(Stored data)
———

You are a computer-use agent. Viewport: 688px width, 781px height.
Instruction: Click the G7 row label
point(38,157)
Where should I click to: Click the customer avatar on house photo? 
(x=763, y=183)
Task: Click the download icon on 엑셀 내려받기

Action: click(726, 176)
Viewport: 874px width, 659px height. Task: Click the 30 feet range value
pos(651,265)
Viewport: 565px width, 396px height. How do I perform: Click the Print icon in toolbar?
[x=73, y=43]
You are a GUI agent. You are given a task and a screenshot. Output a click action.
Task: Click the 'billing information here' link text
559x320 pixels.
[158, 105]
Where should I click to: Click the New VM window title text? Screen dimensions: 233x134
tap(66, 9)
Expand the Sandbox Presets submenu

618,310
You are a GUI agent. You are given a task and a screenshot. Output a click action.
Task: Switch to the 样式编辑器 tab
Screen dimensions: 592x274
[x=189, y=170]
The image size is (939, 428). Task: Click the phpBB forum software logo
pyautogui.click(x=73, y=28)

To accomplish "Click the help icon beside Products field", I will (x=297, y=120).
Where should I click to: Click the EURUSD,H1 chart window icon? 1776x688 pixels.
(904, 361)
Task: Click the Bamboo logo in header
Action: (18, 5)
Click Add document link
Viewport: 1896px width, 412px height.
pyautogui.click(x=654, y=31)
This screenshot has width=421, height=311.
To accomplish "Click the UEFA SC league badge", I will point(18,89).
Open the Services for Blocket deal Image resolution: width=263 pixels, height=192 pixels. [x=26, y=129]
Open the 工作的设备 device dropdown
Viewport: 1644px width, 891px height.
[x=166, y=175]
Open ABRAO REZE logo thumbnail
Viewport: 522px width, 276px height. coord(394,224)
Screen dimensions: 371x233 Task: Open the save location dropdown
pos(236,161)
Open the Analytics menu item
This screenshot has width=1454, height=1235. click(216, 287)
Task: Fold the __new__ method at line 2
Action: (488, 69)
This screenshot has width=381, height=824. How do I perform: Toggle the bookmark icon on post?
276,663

———

• Assigned task
The answer must be exactly the lines from the one containing "Task: Click the download icon on 엑셀 내려받기" through the final line of the data, both ends included, and nothing else.

• Response box
Task: Click the download icon on 엑셀 내려받기

Action: click(726, 176)
Viewport: 874px width, 659px height. Task: Click the 30 feet range value
pos(651,265)
Viewport: 565px width, 396px height. How do I perform: Click the Print icon in toolbar?
[x=73, y=43]
You are a GUI agent. You are given a task and a screenshot. Output a click action.
Task: Click the 'billing information here' link text
559x320 pixels.
[158, 105]
Where should I click to: Click the New VM window title text? Screen dimensions: 233x134
tap(66, 9)
Expand the Sandbox Presets submenu

618,310
You are a GUI agent. You are given a task and a screenshot. Output a click action.
Task: Switch to the 样式编辑器 tab
Screen dimensions: 592x274
[x=189, y=170]
The image size is (939, 428). Task: Click the phpBB forum software logo
pyautogui.click(x=73, y=28)

To accomplish "Click the help icon beside Products field", I will (x=297, y=120).
Where should I click to: Click the EURUSD,H1 chart window icon? 1776x688 pixels.
(904, 361)
Task: Click the Bamboo logo in header
Action: (18, 5)
Click Add document link
Viewport: 1896px width, 412px height.
pyautogui.click(x=654, y=31)
This screenshot has width=421, height=311.
To accomplish "Click the UEFA SC league badge", I will point(18,89).
Open the Services for Blocket deal Image resolution: width=263 pixels, height=192 pixels. [x=26, y=129]
Open the 工作的设备 device dropdown
Viewport: 1644px width, 891px height.
[x=166, y=175]
Open ABRAO REZE logo thumbnail
Viewport: 522px width, 276px height. coord(394,224)
Screen dimensions: 371x233 Task: Open the save location dropdown
pos(236,161)
Open the Analytics menu item
This screenshot has width=1454, height=1235. click(216, 287)
Task: Fold the __new__ method at line 2
Action: (488, 69)
This screenshot has width=381, height=824. How do I perform: Toggle the bookmark icon on post?
276,663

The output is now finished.